The Sampson formula was specifically developed to handle high triglyceride levels. It remains accurate with triglycerides up to about 800 mg/dL, far beyond the Friedewald formula’s 400 mg/dL ceiling. Your lab report may not specify which formula was used, but if you’re curious, your doctor’s office can usually tell you.
Calculated LDL vs. Direct LDL
A “direct LDL” test measures LDL cholesterol using a chemical assay rather than a formula. It doesn’t rely on triglyceride levels at all, which makes it useful in specific situations. Your doctor is most likely to order a direct LDL test if your triglycerides are above 200 mg/dL, if your calculated LDL falls below 70 mg/dL, or if it comes back above 130 mg/dL, since these are the ranges where the Friedewald formula is most likely to misclassify your risk.
For routine screening in healthy adults with normal triglycerides, calculated and direct LDL are close enough that either one works. The difference only becomes clinically meaningful when your numbers fall in those edge-case ranges.

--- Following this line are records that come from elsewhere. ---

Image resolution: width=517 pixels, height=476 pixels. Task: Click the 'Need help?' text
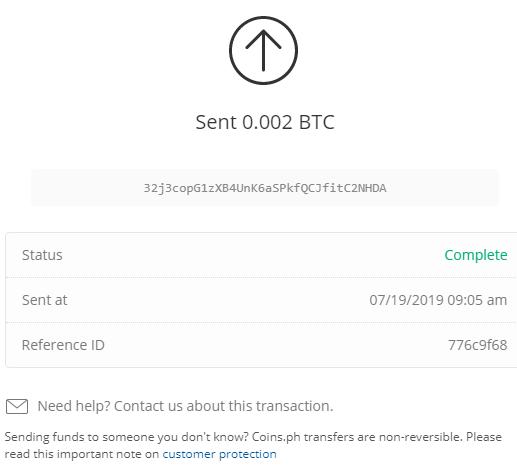click(74, 406)
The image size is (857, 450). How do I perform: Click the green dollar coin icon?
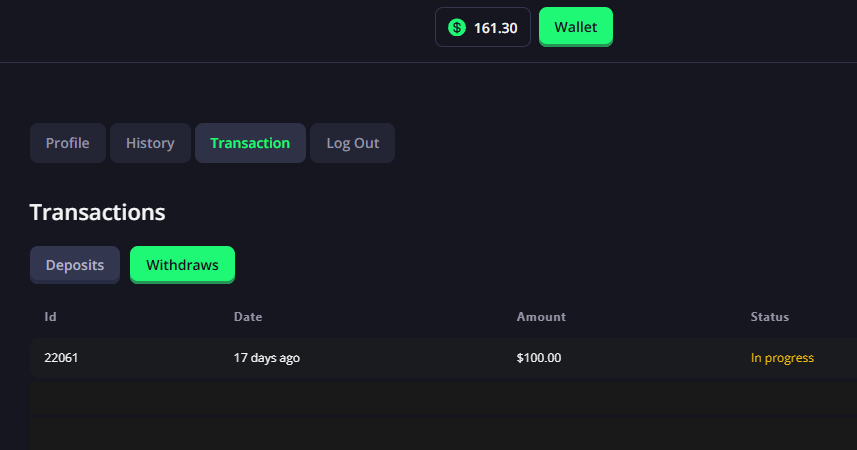pos(457,27)
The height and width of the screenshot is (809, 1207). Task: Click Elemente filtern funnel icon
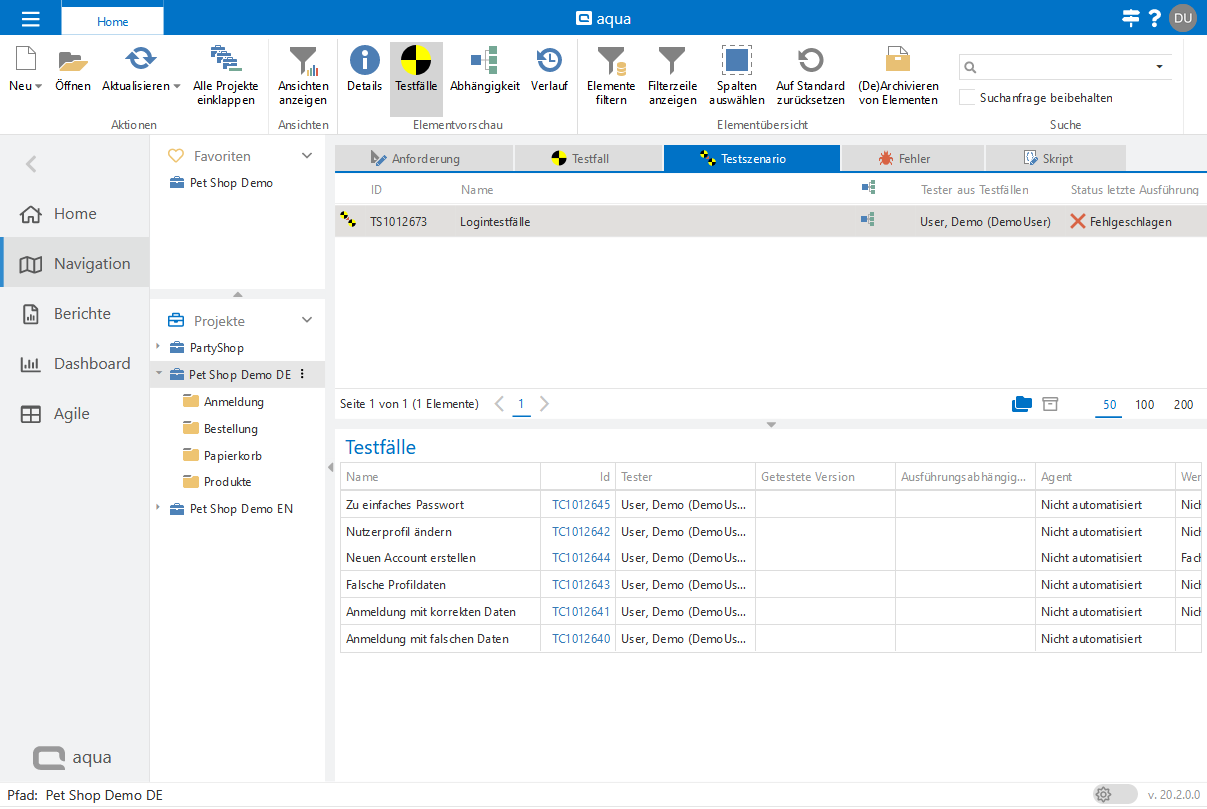click(610, 62)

Does Fasting Affect Your Result?
Because the calculation depends on triglycerides, and triglycerides rise after eating, the Friedewald formula was originally designed to work with fasting blood samples. Eating before your test can temporarily inflate triglycerides, which throws off the VLDL estimate and, in turn, your calculated LDL.
Guidelines on fasting vary. European cardiology societies generally favor nonfasting lipid panels for routine screening, while American guidelines have traditionally recommended fasting for 9 to 12 hours. If your triglycerides come back elevated on a nonfasting draw, your doctor may ask you to repeat the test fasting to get a more reliable LDL calculation. In practice, if your nonfasting triglycerides are under 200 mg/dL, the impact on your calculated LDL is usually small.